PROBLEM DESCRIPTION:
Turn the data below into a JSON list of strings, one string per line, skipping any blank lines. Leave the pictures out of your answer.
-- START OF SUPPLIED RECORDS --
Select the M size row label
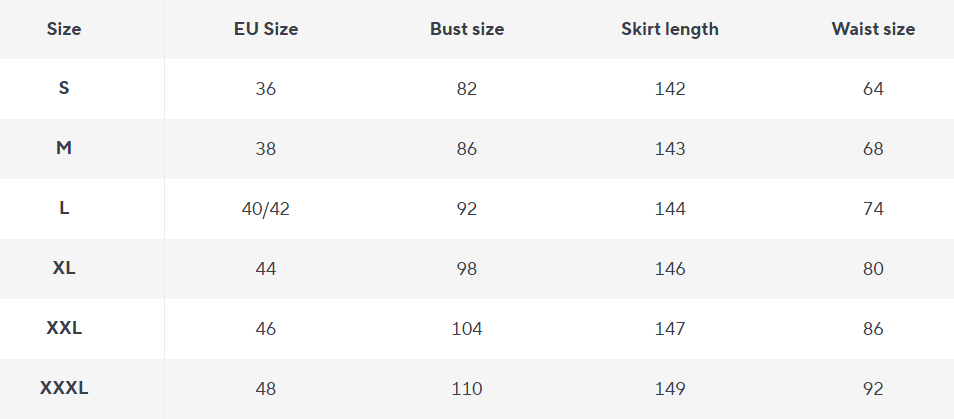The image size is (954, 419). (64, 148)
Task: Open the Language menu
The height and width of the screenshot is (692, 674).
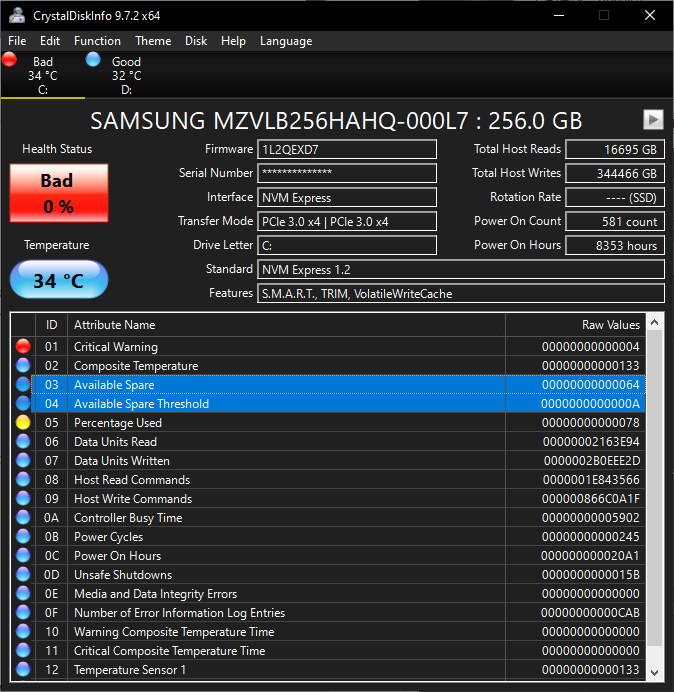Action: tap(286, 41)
-- END OF SUPPLIED RECORDS --
EXERCISE ANSWER:
[
  "Select the M size row label",
  "The image size is (954, 419). (64, 148)",
  "Task: Open the Language menu",
  "The height and width of the screenshot is (692, 674).",
  "Action: tap(286, 41)"
]